Just before jury selection had been set to begin, Judge Richard Gergel
in the U.S. District Court for the District of South Carolina said he wanted to give the two sides more time to negotiate a settlement. The proposed settlement is subject to his approval.

Plaintiffs’ attorneys said the 3M settlement would help cities and water providers across the country upgrade treatment systems to filter out PFOS, a type of PFAS that 3M used in firefighting foam for decades and that has been found in drinking water nationwide.

“Water is a fundamental necessity, and by holding 3M accountable for the PFOS contamination, we are fortifying the right of every American to clean and safe drinking water,” said Paul Napoli, a lead plaintiffs attorney.

About 300 municipalities, from Philadelphia to San Diego, say PFAS chemicals in firefighting foam leached into drinking water. Cities have sued 3M and other companies to recoup the costs of installing treatment systems, typically seeking damages in the tens of millions of dollars.

The current proposed settlement applies to those water-related cases, but leaves hundreds of other lawsuits involving personal injury and property claims unresolved. More than 4,000 lawsuits involving firefighting foam that contained PFAS have been consolidated in federal court in Charleston, S.C., and are being overseen by Judge Gergel.

PFAS have increasingly been the focus of regulations and efforts by companies to remove them amid mounting evidence linking them to cancers and other health problems.

In March, the Environmental Protection Agency proposed the first federal limits on six types of PFAS in drinking water, which the agency said could require water systems serving up to 94 million people to install costly treatment systems.

The number of lawsuits involving the chemicals has exploded amid growing regulations, with firefighting foam cases growing from about 75 in 2018 to more than 4,000 today.

3M and other companies also face PFAS liability from other lawsuits that don’t involve firefighting foam, such as personal-injury claims tied to industrial discharges of the chemicals.

The firefighting foam, known as aqueous film-forming foam, or AFFF, had been widely used since the 1960s by the military and fire departments. The highly durable chemicals resist heat and helped create a blanket that effectively smothered liquid-fuel fires. During training exercises the foam was allowed to seep into the groundwater.
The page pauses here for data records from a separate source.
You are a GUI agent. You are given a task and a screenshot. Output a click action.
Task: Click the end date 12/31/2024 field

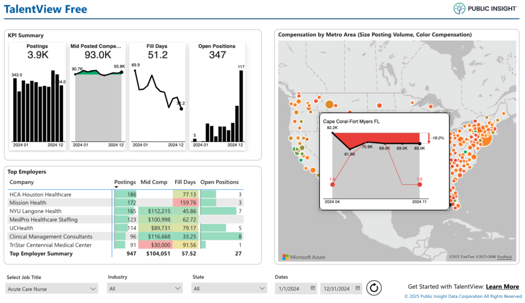[x=341, y=288]
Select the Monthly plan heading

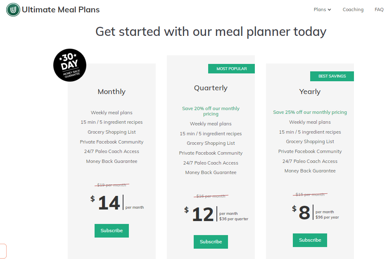pos(112,92)
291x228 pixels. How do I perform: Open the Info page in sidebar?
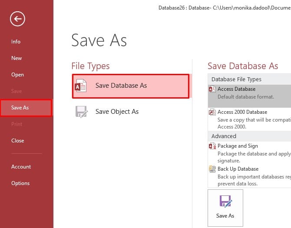tap(16, 42)
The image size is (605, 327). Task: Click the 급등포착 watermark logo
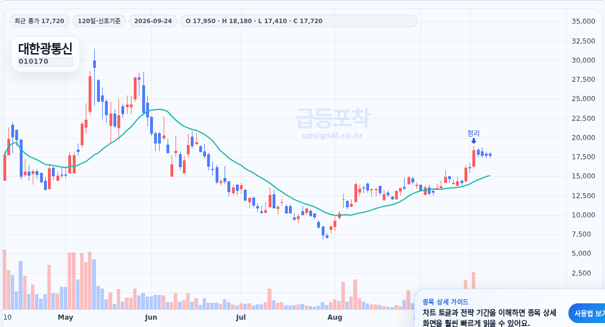(332, 118)
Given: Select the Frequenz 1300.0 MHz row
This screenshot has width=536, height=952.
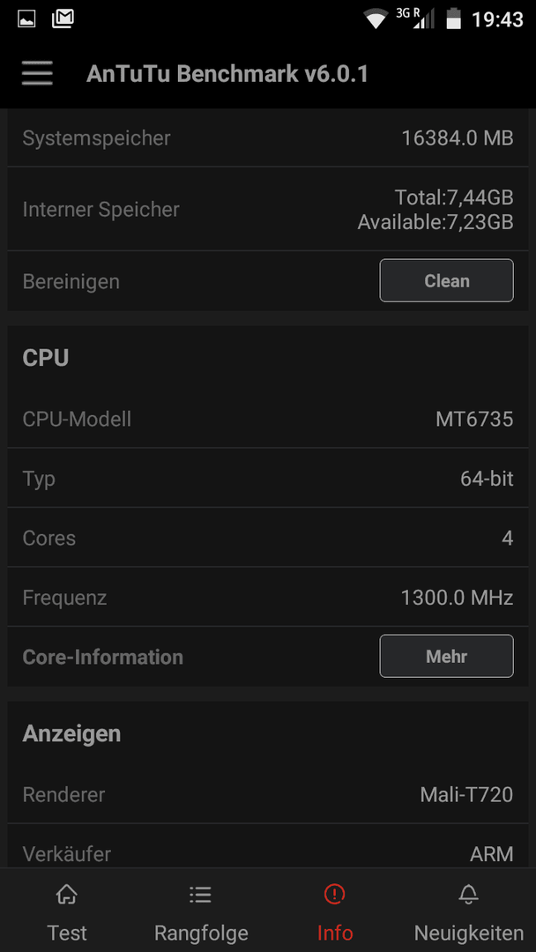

A lawsuit filed by Stuart, Fla., a city of 18,000 north of Palm Beach, had been chosen as a bellwether for the water system cases. The city said foam that firefighters trained with for decades included chemicals made by 3M that had tainted the city’s drinking water.
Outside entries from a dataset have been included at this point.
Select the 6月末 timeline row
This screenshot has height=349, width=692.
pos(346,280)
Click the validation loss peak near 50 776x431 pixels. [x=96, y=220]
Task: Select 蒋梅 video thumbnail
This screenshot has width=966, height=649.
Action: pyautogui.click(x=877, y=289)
It had sued 3M for $115 million to recover the cost of installing and operating a filtration system over the next 40 years to remove the chemicals and to clean up contaminated soil. A trial had been set to begin June 5.
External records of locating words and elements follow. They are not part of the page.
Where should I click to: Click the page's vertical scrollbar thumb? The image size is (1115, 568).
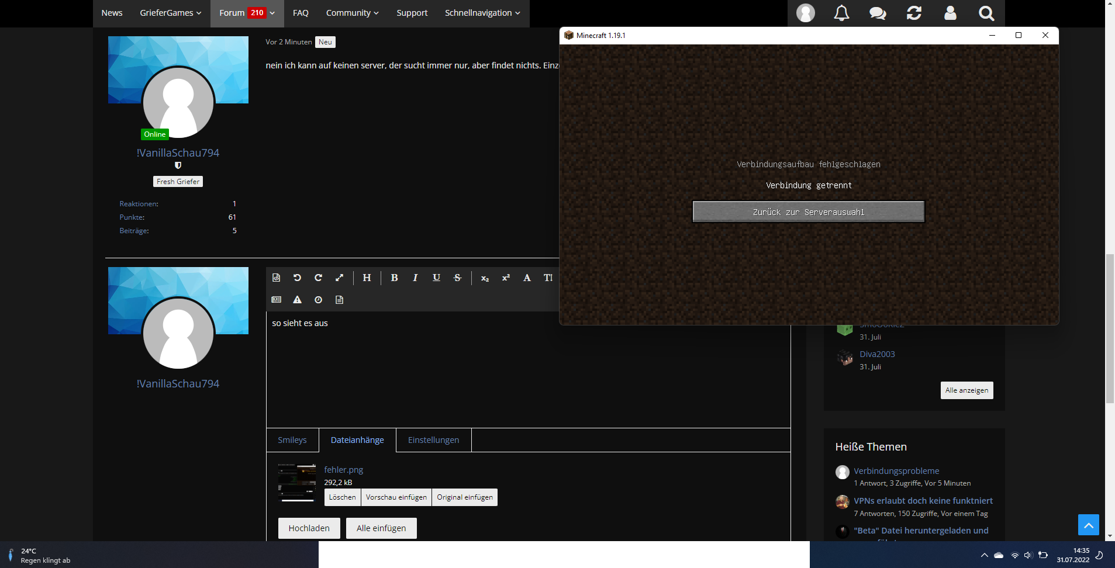pyautogui.click(x=1110, y=328)
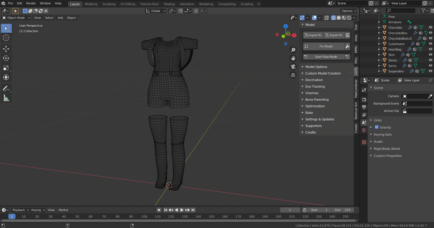Viewport: 434px width, 228px height.
Task: Enable or disable the Gravity checkbox
Action: pos(377,127)
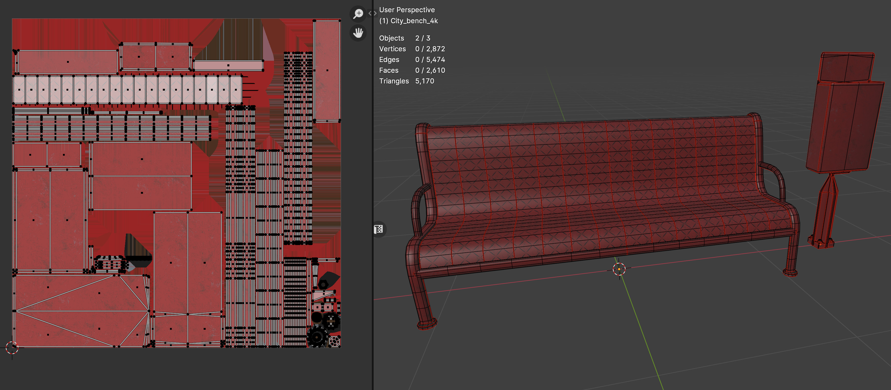Viewport: 891px width, 390px height.
Task: Click the Triangles statistics line
Action: [x=406, y=81]
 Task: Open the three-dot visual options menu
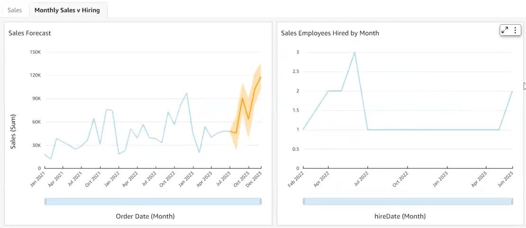(515, 30)
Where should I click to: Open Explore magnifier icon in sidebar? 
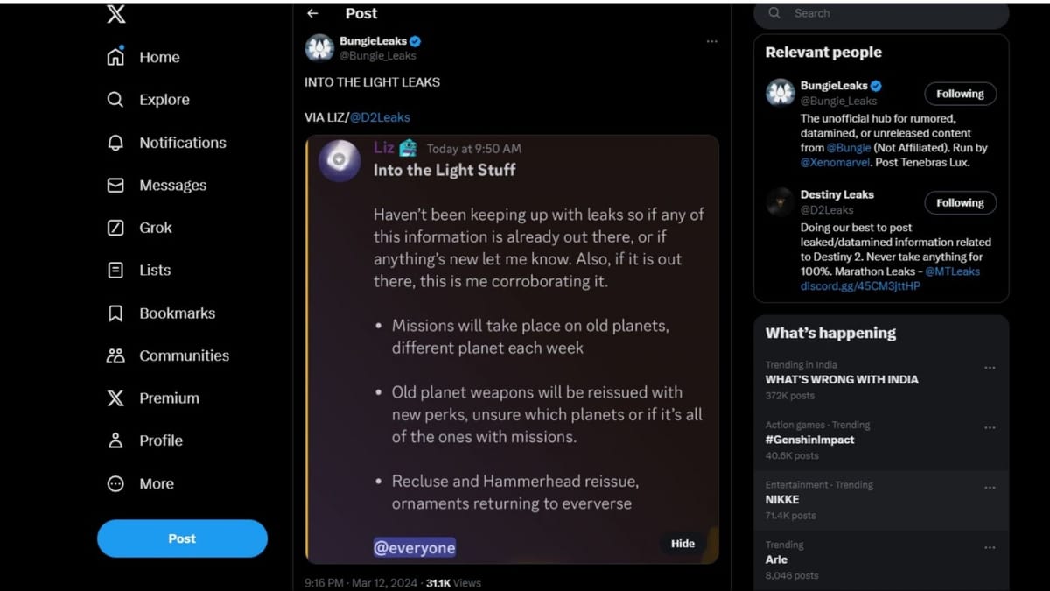point(116,100)
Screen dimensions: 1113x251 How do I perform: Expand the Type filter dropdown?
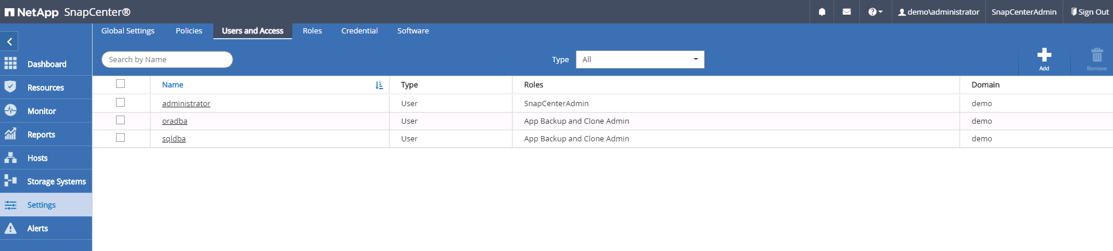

3M and the other companies have said in legal filings that PFAS haven’t been shown to cause health problems at the levels being discovered in drinking water. It has argued in court filings that Stuart was seeking “wildly inflated damages.”

3M has said that “PFAS are safely made and used in many modern products” but that it would no longer manufacture the chemicals by the end of 2025 because of increased regulations focused on reducing their presence in the environment. 3M stopped producing some PFAS chemicals in the early 2000s but has continued to make other types.

Earlier this month, three companies with ties to former chemical maker DuPont announced a separate agreement to pay $1.185 billion to settle water-related claims in the foam litigation.

Chemours, DuPont and Corteva reached the proposed nationwide class-action settlement to resolve their part in the water-provider lawsuits brought by the roughly 300 communities.

The companies said the agreement could eventually cover public systems that provide drinking water to the majority of the U.S. population.

—Dan Frosch and Bob Tita contributed to this article.